A DETERIORATING A$ value helped lift imported beef prices into the US in local current terms last week.
Meat & Livestock Australia yesterday logged 90CL cow beef CIF basis, at A573.9c/kg, up 11c/kg on the previous week, and 22c better than the year’s opening price.
The improvement was heavily diluted when currency is taken out of the equation, however, with last week’s price in US$ terms barely US2c/lb higher than the week before, at 179.5c/lb.
US market watchers suggest imported beef prices are generally higher on improved short-term demand for grinding beef.
Market participants continue to worry about price prospects in late (northern hemisphere) spring and summer, but they are somewhat confident about demand in the spring and are willing to book some product for March and early April, Steiner Consulting says in its latest US imported beef report issued yesterday.
But global macro-economic conditions are deteriorating, and this presents a key risk for imported beef prices, especially in the summer and fall of 2016, Steiner warns.
This week’s report says there was generally good US end-user interest in imported grinding beef, but limited offerings from overseas packers.
Australian slaughter is expected to return to more normal levels after three short weeks due to holidays. Weekly slaughter in Australia between Dec 19 and January 8 averaged 62,000 head, compared to around 152,000 head in the October-early December period. Kills returning to closer to 150,000 head per week by February would bolster grinding beef availability for the US market, Steiner said.

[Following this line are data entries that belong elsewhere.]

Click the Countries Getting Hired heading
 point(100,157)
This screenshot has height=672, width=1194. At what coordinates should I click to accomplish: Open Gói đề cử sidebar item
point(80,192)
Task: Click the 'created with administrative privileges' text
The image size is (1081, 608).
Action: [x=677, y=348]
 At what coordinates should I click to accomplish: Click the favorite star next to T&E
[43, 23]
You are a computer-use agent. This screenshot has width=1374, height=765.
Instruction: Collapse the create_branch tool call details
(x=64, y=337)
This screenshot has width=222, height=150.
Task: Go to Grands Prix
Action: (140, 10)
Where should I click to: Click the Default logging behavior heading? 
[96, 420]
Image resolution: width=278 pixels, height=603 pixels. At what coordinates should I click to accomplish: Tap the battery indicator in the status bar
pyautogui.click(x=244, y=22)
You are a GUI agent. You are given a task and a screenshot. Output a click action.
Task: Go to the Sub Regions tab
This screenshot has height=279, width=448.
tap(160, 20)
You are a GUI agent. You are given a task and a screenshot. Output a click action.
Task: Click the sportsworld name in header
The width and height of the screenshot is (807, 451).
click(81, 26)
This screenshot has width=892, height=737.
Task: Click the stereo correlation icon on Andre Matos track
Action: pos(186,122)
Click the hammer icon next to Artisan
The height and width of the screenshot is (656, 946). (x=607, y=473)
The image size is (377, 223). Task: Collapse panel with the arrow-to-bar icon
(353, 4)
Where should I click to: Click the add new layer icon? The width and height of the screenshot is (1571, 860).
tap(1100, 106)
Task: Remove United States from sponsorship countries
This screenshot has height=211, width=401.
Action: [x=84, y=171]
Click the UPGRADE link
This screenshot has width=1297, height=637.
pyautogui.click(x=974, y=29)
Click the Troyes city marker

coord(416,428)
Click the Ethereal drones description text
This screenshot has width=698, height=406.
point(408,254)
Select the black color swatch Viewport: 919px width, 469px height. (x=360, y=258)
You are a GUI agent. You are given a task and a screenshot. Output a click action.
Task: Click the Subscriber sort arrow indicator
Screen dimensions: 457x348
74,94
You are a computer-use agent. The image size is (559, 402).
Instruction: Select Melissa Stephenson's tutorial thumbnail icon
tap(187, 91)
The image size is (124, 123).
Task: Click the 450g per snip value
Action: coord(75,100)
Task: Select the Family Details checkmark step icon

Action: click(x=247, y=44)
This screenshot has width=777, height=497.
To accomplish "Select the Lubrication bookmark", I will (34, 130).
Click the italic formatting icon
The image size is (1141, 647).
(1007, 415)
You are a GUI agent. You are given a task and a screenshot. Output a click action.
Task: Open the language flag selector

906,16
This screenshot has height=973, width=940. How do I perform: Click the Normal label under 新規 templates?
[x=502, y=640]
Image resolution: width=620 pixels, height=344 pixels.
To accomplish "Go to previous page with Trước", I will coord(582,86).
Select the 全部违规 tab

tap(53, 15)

New Zealand had been offering bull meat very aggressively in the last few weeks, but that would likely come to a seasonal end in February, this week’s report said.
“Cow slaughter in NZ so far this marketing year has been near year-ago levels but we continue to hear of expanding dry conditions. This could become a factor in February and March and bears watching.”
“For now, market participants in the US are looking to fill some short-term needs as the spot market appears to be quite current. The modest price increase we have seen in the last week or so also represents some short covering. Interest for March and April slots remains somewhat tepid,” Steiner said.
Weaker A$ offers some relief
The decline in the value of the A$ has helped offset the effect of lower US prices. Australian packers are paid in US$ for their meat and those US$ are now worth more in A$ terms.
This week’s price for frozen 90CL imported beef of around US180c is about 27pc lower than a year ago.
“One has to go back to 2011 to find prices near current levels,” Steiner said. “There has been a significant correction in grinding beef prices in the US (including imported) due to expanding supplies and sharply lower prices for competing meats.”
But this does not mean Australian packers are getting 27pc less than a year ago. Currently it takes around 69 US cents to buy 1 A$. By selling 90CL beef into the US at around US180c/lb, Australian packers are getting around $2.61/lb ($5.74/kg) in A$ terms.
That is about 14pc less than a year ago, but still around 14pc more than what it was during the same time in 2014.
“Prices for grinding beef in the US are surely down, but they are still some of the highest of the past decade,” Steiner said.
Global macro situation is a major concern
One of the potential market risks on the horizon is another global financial crisis, given recent stock market trends and gloomy economic outlook out of China.
Two months ago a return to the 2007 GFC scenario looked most unlikely, but now, more economists were willing to contemplate the possibility, Steiner said.
“There are a number of troubling signs, and the collapse in energy prices is only part of that. China economic activity has slowed down considerably and no one really has a clue as to how much more it will decline if the debt bubble there continues to deflate.”
“Brazil is in deep recession as are a number of other developing economies. Emerging markets took on a lot of debt during the good times, and now are struggling to pay it back,” the Steiner report said.
“Their situation grows more precarious by the day as evidenced in rising bond spreads. All of these are important factors for imported beef.”
China has emerged as a major importer of beef, something that was not the case prior to 2010 (at least through official channels). Official Chinese import statistics reflected in this graph show imports of fresh/frozen beef in 2015 estimated at a little over 430,000t, compared to just 61,387t in 2012.
In 2008 during the last GFC, Chinese beef imports were almost non- existent.
“Even if the Chinese economy slows down their beef imports will not return to the levels we saw three years ago due to changes in consumer demand,” Steiner said.
“Still, a financial crisis in Asia and an economic slump in China could quickly make the US a market of last resort. In 2008, major beef suppliers turned to the US when Russia started to cancel orders, and we could see a similar situation if Chinese buyers do the same thing.”
“At this point talk of a financial crisis remains speculative, but it is a risk that is more palpable today than two months ago,” Steiner said.